Francisco Ramirez Cuellar, a fearless union activist in Colombia, responded to the letter from NB Power: “I want to tell you that it provoked a very strong reaction on the part of the company…it is wonderful that the letter was written because the company now is beginning to have to weigh very carefully what the consequences are going to be if it continues to trample on the communities.”
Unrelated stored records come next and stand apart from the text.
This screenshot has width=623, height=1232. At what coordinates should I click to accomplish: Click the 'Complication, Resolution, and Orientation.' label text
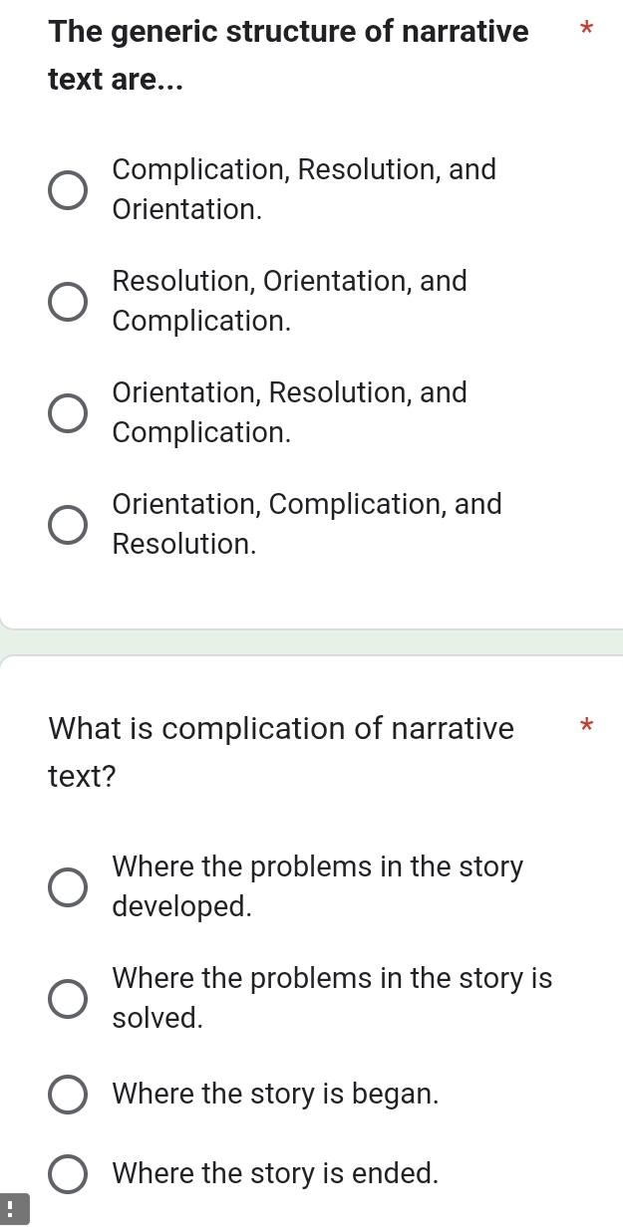coord(304,190)
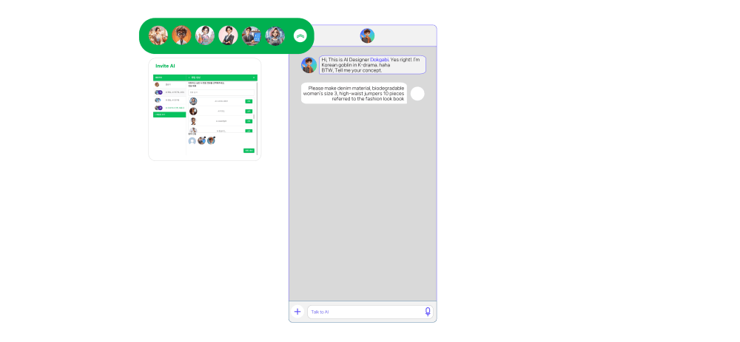The width and height of the screenshot is (740, 342).
Task: Choose the sixth avatar in the green bar
Action: 275,35
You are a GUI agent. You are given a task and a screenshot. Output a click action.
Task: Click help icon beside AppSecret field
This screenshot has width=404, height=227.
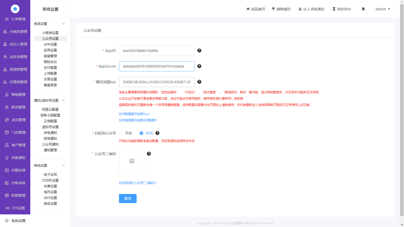pyautogui.click(x=199, y=66)
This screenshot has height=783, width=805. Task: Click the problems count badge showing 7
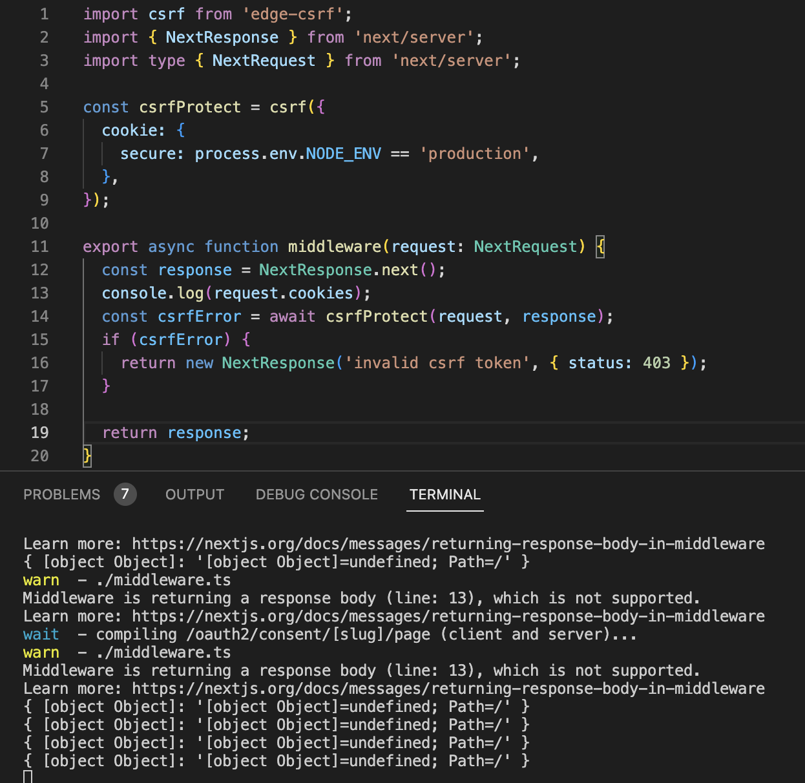point(125,494)
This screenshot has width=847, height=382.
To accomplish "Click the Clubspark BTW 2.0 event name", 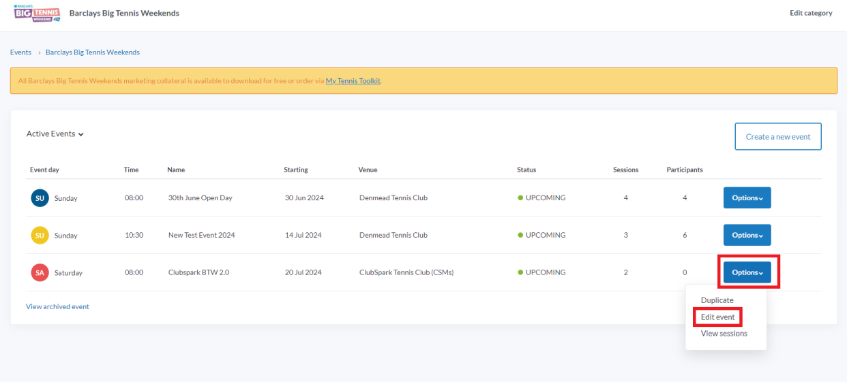I will pos(198,272).
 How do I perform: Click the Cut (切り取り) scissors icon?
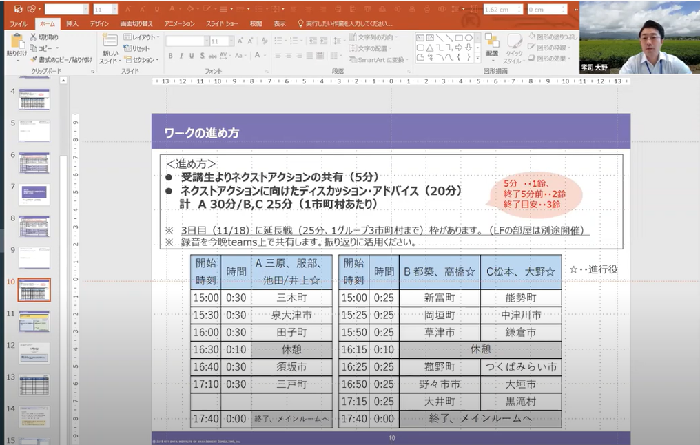(x=34, y=37)
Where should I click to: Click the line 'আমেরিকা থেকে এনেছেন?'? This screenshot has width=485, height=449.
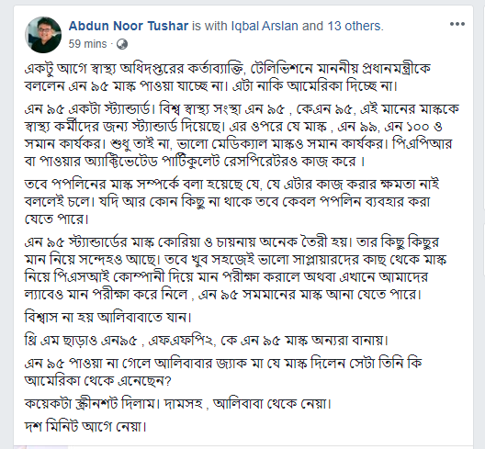click(x=97, y=380)
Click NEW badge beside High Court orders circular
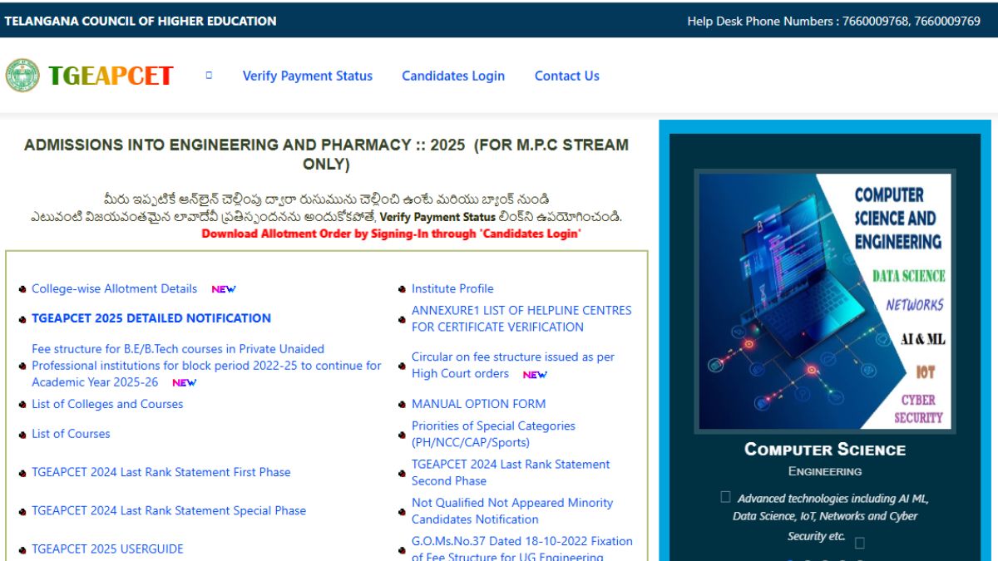 click(535, 375)
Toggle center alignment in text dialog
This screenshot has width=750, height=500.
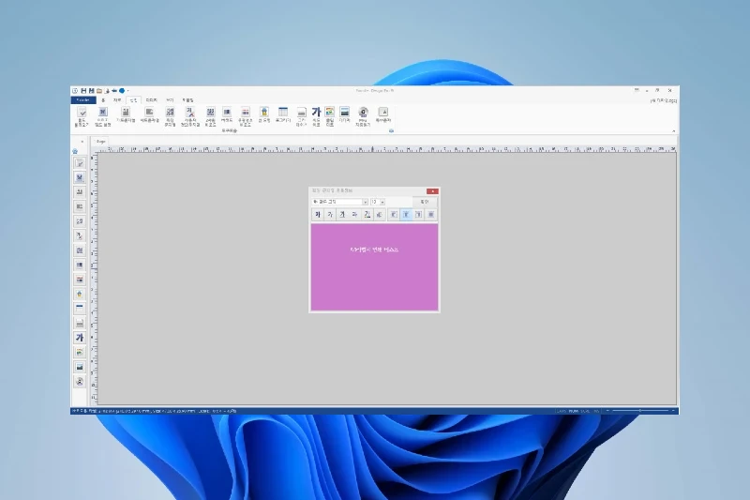(406, 215)
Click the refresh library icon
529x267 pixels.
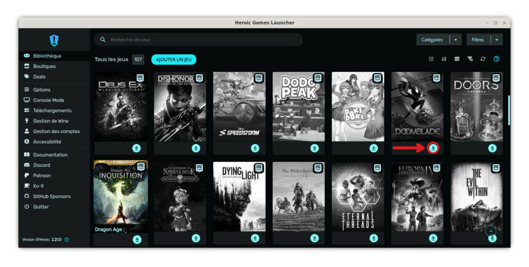click(483, 59)

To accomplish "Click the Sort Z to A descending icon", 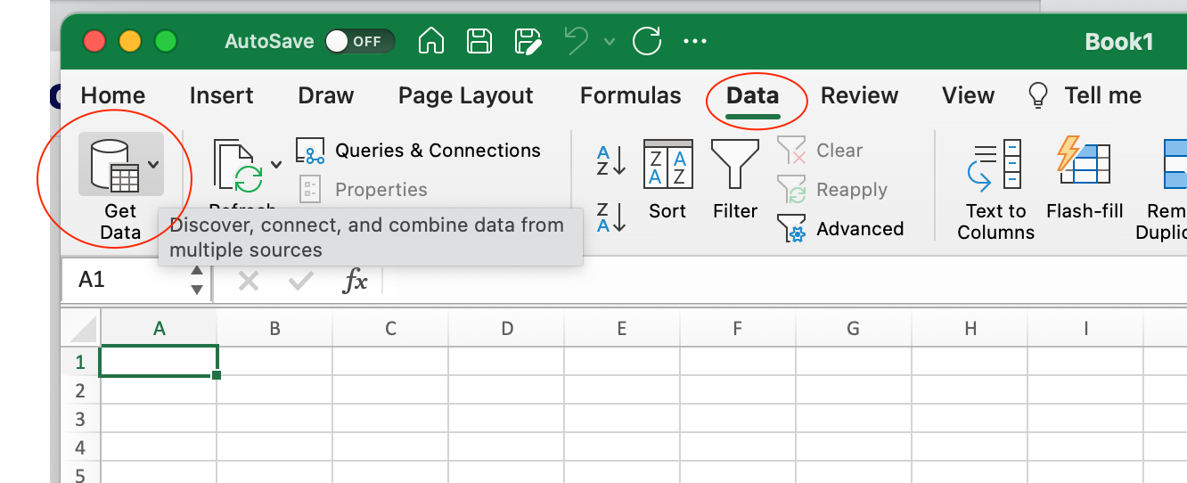I will 611,217.
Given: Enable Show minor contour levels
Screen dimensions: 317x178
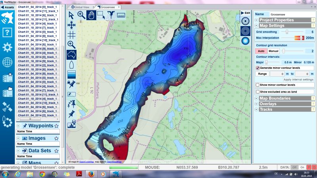Looking at the screenshot, I should (x=258, y=85).
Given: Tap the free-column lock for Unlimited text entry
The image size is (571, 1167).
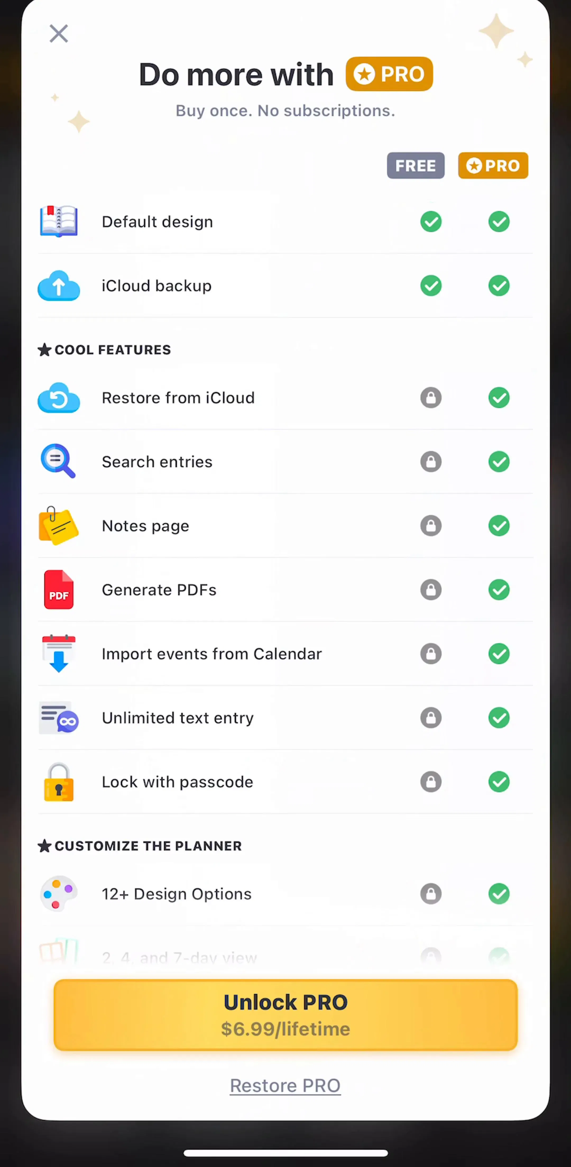Looking at the screenshot, I should point(431,718).
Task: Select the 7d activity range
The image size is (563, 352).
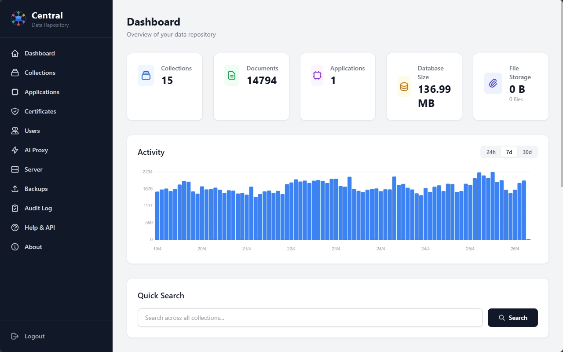Action: click(x=509, y=152)
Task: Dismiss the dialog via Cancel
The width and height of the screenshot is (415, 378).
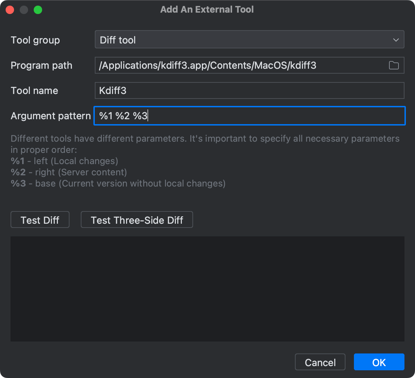Action: (x=320, y=362)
Dr. Timothy Bood from Halifax and Dr. Tom Whitney from Maine visited Colombia in early November and treated many people with medical supplies donated by citizens in Fredericton, Halifax, Maine, and Massachusetts. Debbie Kelly in Halifax is selling handwoven bags made by La Guajira women as an urgent fundraiser for the affected communities. She writes: “while this may be a short term solution at best, it will at least provide food for many who have little or no way for decent meals, especially for the children and [the] sick. Some only eat every three days and for the smiling little children, it is hard to take. Even though their little body is racked in open sores from contaminated water, they don’t cry.”
Meanwhile, an environmental justice campaign to prevent future Belledunes is underway in New Brunswick by the Conservation Council. An Environmental Bill of Rights is proposed to entrench the public’s right to know about environmental and health risks, and to protect civil servants who "blow the whistle" on government inaction when it threatens the environment and health of citizens.